[RECORDED INFORMATION Boundary: Start]
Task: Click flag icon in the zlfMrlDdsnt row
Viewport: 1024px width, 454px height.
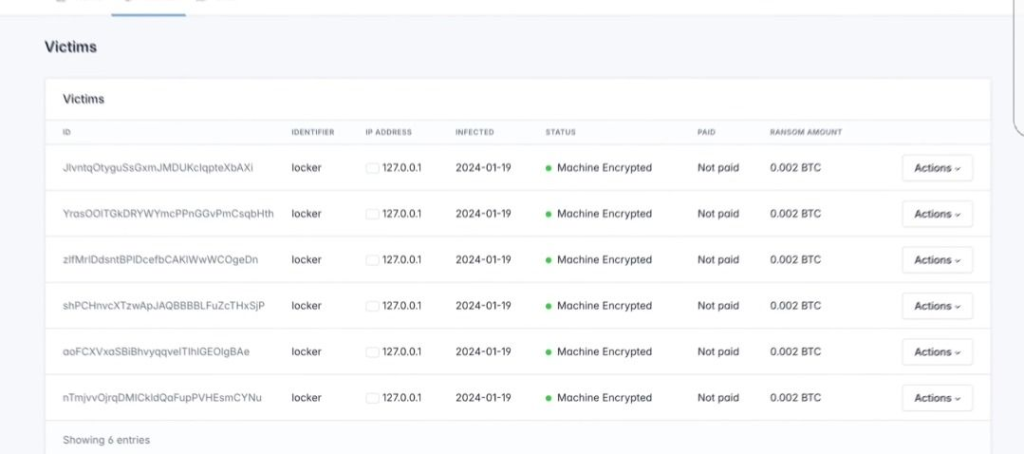Action: tap(372, 260)
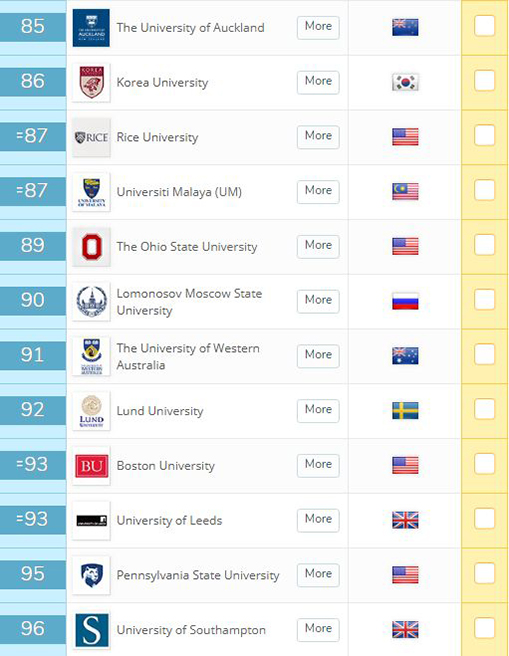Click More next to Pennsylvania State University
The image size is (509, 656).
tap(318, 575)
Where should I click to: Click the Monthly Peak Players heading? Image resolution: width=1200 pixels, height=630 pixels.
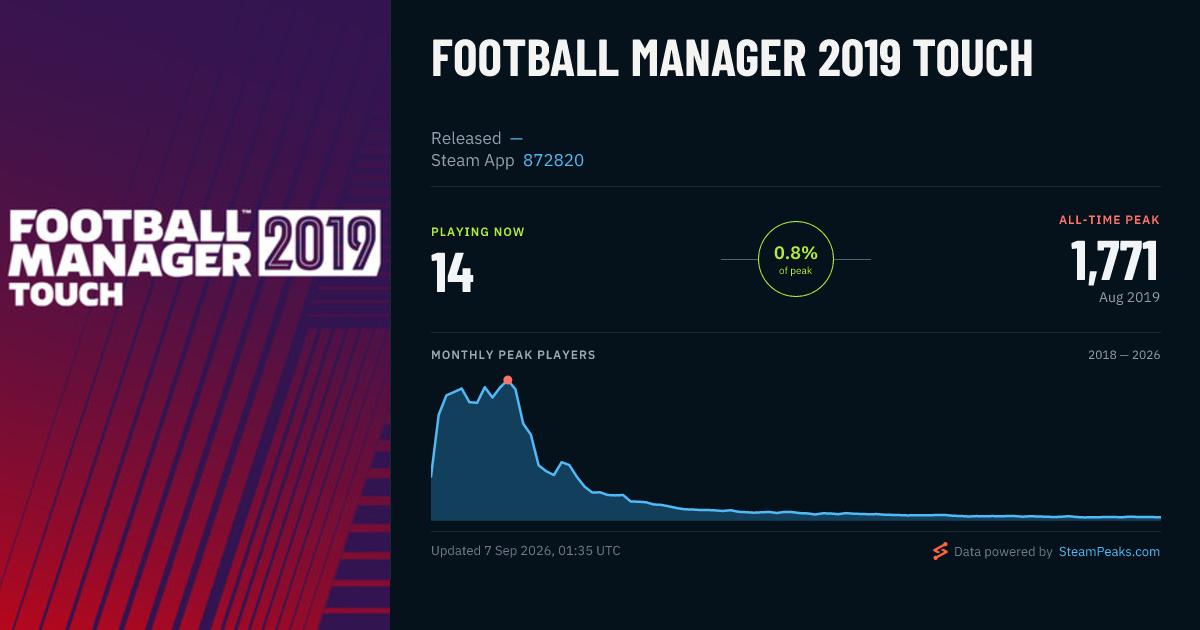coord(513,355)
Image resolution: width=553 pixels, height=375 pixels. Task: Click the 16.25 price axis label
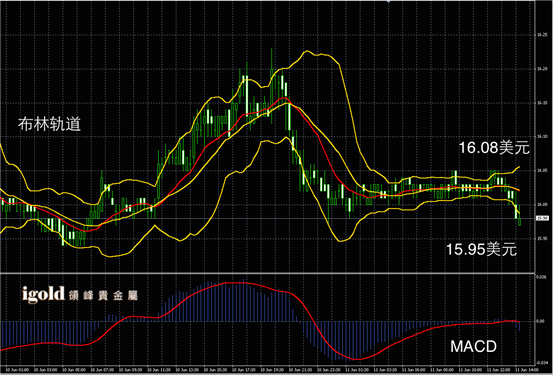pyautogui.click(x=542, y=35)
[RECORDED INFORMATION Boundary: End]
Could you transcribe all of the data exactly, keeping every picture out of the copy?

Task: Click flag icon in the zlfMrlDdsnt row
Viewport: 1024px width, 454px height.
Action: tap(372, 260)
Click More next to Pennsylvania State University
The image size is (509, 656).
tap(318, 575)
Where should I click to: Click the Monthly Peak Players heading? Image resolution: width=1200 pixels, height=630 pixels.
coord(513,355)
Image resolution: width=553 pixels, height=375 pixels. Task: Click the 16.25 price axis label
pyautogui.click(x=542, y=35)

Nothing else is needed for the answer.